実際は、民主党は既得権者の抵抗にもろくも屈し、無駄の廃止は実現出来なかった以上、橋下市長の様に「既得権者との決別」宣言をしてでも無駄を省くか、国民に詫びてマニフェストの変更をするのが、政党のあるべき姿であった。
報道によると、野田・小沢会談終了後、野田総理は「行政改革は一生懸命やり、地域主権改革も戦略会議をつくり、地方交付税も増やし、社会保障にも力を入れてきた。経済再生は当然で、消費税を上げる時には経済を好転させる努力を懸命に行う」と述べ、小沢氏は「国民にはそうは伝わっていない。私共は国民生活第一と言う理念を掲げて政権を託された。大増税の前に中央集権の官僚支配から地域主権に変える大改革をし、そこから無駄を徹底的に省き、我々の新しい財源とすると言う事だった。我々が描いたビジョンはどこかへ忘れ去られようとしており、消費税だけが前面に出ている」と野田総理を批判したと言う。
これだけ見れば、小沢氏の言い分に分がある。
然し、小沢氏は続けて「このまま突っ込んで行ったら負ける。消費増税か否かの占拠になったら増税反対派が勝つ。首相は待ったなしだと言うが、日本の財政は欧米諸国とは違い未だ余裕がある」と断じたと報道された事で、小沢氏の増税反対は国の為と言うより、票目当ての自己勢力拡張策に過ぎないことがはっきりして仕舞った。
古来「備えあれば憂い無し」と言う。この言葉を裏返すと「憂いが有れば備えよ」と言う教えであり、この機に及んで、日本の危機的な財政状態を全く憂いていないとしたら、小沢氏に日本の未来を託す事は危険千万である。今回の東日本大震災やそれに伴う原発事故で、慢心が被害を大きくした事を学ばなかったのであろうか?
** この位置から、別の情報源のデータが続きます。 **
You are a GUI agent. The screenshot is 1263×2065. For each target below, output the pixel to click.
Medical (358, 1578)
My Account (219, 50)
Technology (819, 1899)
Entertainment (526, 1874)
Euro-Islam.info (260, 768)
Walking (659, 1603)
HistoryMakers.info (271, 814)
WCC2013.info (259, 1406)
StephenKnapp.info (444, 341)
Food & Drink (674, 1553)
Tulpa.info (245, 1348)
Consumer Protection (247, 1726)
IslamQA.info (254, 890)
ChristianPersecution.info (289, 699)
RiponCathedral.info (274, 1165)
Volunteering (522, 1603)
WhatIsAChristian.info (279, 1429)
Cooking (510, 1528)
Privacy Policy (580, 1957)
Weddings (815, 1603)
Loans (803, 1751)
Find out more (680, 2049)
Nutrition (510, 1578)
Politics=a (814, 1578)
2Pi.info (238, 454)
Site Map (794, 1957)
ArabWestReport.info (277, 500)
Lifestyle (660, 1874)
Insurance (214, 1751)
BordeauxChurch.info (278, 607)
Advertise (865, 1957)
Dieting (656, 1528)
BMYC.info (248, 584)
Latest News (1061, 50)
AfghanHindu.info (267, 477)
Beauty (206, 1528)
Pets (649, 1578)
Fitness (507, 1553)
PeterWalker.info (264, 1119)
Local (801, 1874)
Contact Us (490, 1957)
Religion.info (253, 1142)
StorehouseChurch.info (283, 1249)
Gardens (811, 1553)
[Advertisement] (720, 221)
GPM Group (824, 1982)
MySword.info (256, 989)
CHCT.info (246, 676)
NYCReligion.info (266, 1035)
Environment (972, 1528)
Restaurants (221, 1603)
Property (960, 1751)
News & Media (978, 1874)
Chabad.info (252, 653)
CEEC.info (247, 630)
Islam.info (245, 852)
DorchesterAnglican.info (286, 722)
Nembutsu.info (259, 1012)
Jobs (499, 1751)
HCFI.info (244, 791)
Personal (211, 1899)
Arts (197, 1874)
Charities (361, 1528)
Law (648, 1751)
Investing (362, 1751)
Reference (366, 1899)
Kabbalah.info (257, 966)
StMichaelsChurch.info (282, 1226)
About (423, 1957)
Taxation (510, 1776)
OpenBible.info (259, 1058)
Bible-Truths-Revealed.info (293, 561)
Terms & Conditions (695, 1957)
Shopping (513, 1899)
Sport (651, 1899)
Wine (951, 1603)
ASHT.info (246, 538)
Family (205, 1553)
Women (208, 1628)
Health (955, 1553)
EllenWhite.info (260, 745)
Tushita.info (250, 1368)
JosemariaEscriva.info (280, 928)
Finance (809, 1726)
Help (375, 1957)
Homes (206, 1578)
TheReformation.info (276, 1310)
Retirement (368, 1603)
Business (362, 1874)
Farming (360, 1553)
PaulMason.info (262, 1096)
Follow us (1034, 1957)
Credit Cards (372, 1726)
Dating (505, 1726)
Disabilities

問題は、どちらの主張が正しいか? ではなく、どちらを信用するかである。
私は、選挙目当てに耳障りの良い言葉を並べる小沢氏より、不器用な野田総理の方を信用する。
『日本改造計画』を発表し、自らの政策・政見を広く国民に問うた頃の小沢氏は、私には輝いて見えたものである。『日本改造計画』では、「過半数が賛成している案を、少数のダダっ子がいて、その子をなだめるために、いいなりになってすべてを変えてしまう」のは「少数者の横暴」だと述べていたが、この主張は何処へ行ってしまたのだろうか?
これだけではない。小さな政府路線を標榜した筈の小沢氏だが、民主党代表となってからはその路線を急転させ、「行き過ぎた市場主義」の修正と「国民の生活が第一」というスローガンを前面に打ち出し、原子力発電を「過渡的エネルギー」と位置づけていた同党のエネルギー政策を、恒久的エネルギーとして原発を積極的に推進するという見解に修正したのも小沢氏だ。原子力発電が重大問題になっている現在,この問題で沈黙を守る小沢氏の政治的計算は国民を裏切るものである。
政治家である以上、筋を通すのも、時代の変化に応じて主張を変えるのも必要な事である。その際、大切なのは「動機」である。
世に言う、バルカン政治家は、その時々の状況変化に応じ、敵味方を目まぐるしく変えていく政治家の事を指すが、国を思っての変幻自在であるのか、自己利益追求目的であるかで、その評価は一変する。
団子レース的な派閥争いは、敵対相手の変心・寝返りなどその時々の状況の変化に素早く迅速に手を打てる手腕を持つ政治家を生むが、小沢氏はその申し子の様な存在である。国論を分裂させ、内政を利権化して政治グループ同士での同盟・敵対も繰り返すことが得意な小沢氏型政治家は日本の未来には今や不要で有る。
小沢氏は日本財政はギリシャより遥かに良いと断言されるが、残念な事に小沢氏の力は、市場は勿論、各付け会社の足元にも及ばず、とても便りにする訳には行かない。
この際、野田総理は小沢氏と決別して、物事を決められる政治に踏み切るべきである。同時に、小沢氏の警告は警告として真摯に受け止め、橋下市長に土下座してでも「統治機構」の徹底改革の仕方を学んで欲しい。